Andreas Malm is many things. Born in Sweden in the mid-70s, he is a professor of human ecology at Lund University, an author, a climate activist, and a Marxist. In an effort to do some research for a fiction project I am working on I read his book, How to Blow Up a Pipeline.
I ordered the book from Amazon, and the delivery took place in the afternoon while I was still at my office. When I arrived home and walked through the door, my wife held it up with an alarmed look on her face. “Did you order this book?” she asked.
“I did.”
“Why?”
I broke into a smile. “Research,” I answered. “I want to get some insight into the more radical side of climate activism for a book project.”

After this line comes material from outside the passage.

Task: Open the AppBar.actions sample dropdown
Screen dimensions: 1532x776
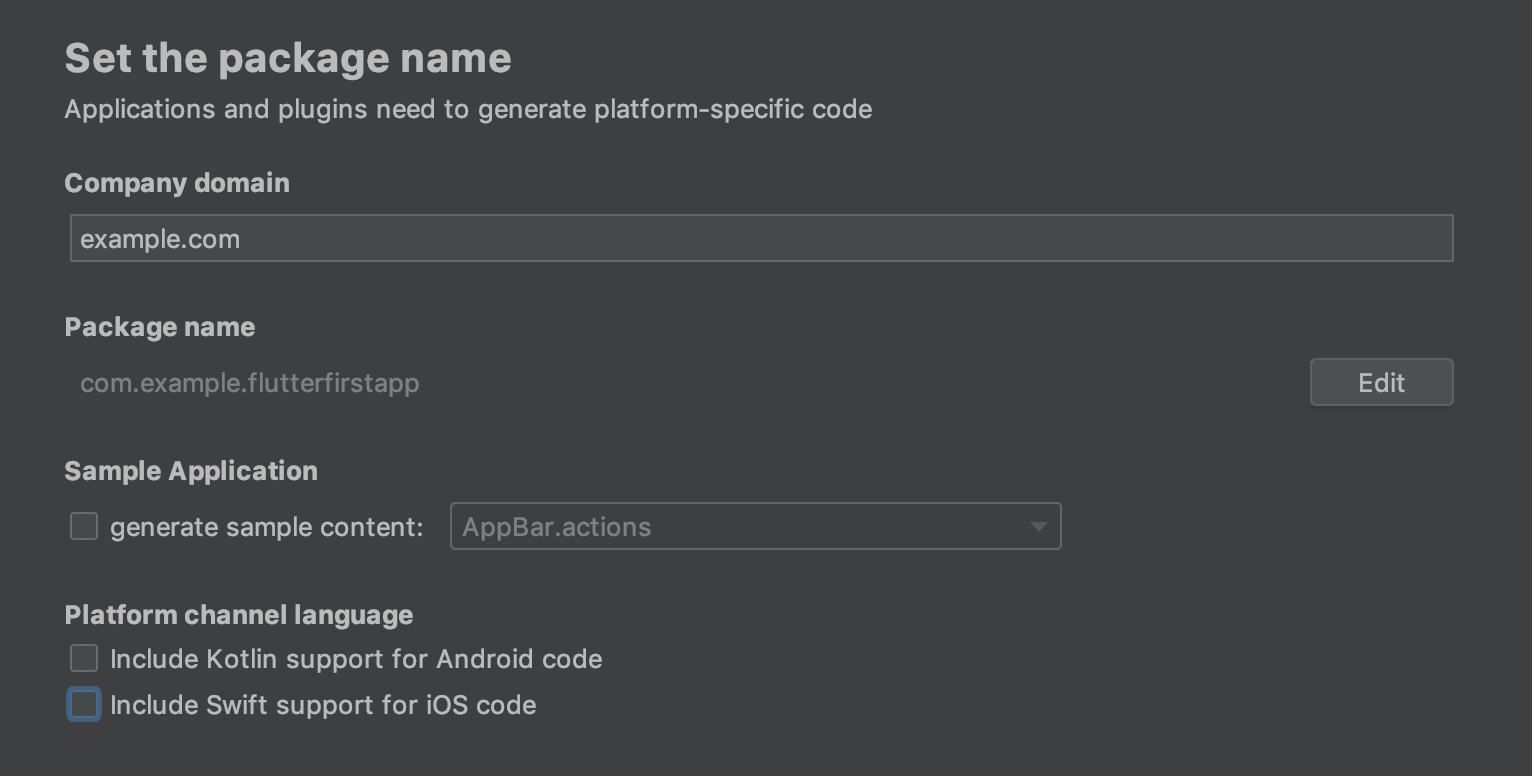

“Okay,” she said. She didn’t look convinced. “Are we going to end up on a terrorist watch list because of this?”
I shook my head. “It’s not a technical manual. The book is just an argument for why the climate movement should consider embracing tactics or actions that are more impactful than the symbolic things they’re doing right now.”
“Symbolic? Or stupid?” she asked. “How is throwing soup on a priceless painting going to convince anyone of anything?”

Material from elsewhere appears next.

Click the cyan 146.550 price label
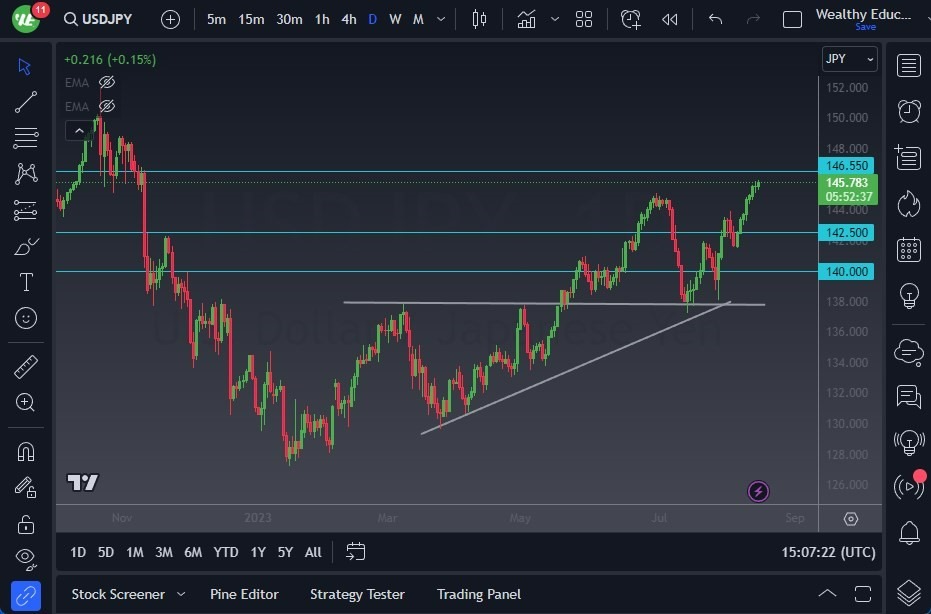 click(846, 166)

“Exactly. This guy is arguing that the time for symbolism and strict non-confrontation has passed, and the gravity of the situation demands something new. Honestly, he should change the name of the book from How to Blow Up a Pipeline, to Why We Should Blow Up a Pipeline. But it probably wouldn’t sell as well with that title.”
If the book is more about why to blow up a pipeline, the movie inspired by the book, which is also titled How to Blow Up a Pipeline, deals much more with the how. The film, released in 2022, chronicles the efforts of a group of young people to sabotage an oil pipeline in west Texas. I have not seen it, so I won’t comment on it except to acknowledge that Malm’s work is the inspiration for it.
Andreas Malm is an excellent writer. The ideological distance between myself and Malm is hefty, but I found the narrative engaging and easy to read. The book is organized into three long chapters and is best described as a polemic. Malm’s thesis, crudely stated, is “things are bad; we need to start blowing shit up.” The opinion is controversial, even in activist circles, because climate activism under the leadership of individuals like Bill McKibben (350.org) and Roger Hallam, the co-founder of Extinction Rebellion (XR), has committed itself to a policy of strict pacifism, arguing that sabotage and violence, even against inanimate things, are self-defeating. Malm writes this about an element of the rationale used by the climate movement to justify their strict adherence to non-violence.
Slipping out of the antinomies of moral pacifism, however, is the second version: the strategic one. It says that violence committed by social movements always takes them further from their goal. Turning to violent methods is not so much wrong as impolitic, ineffective, counterproductive — poor strategy, in short; non-violence is hallowed less as a virtue than as a superior means.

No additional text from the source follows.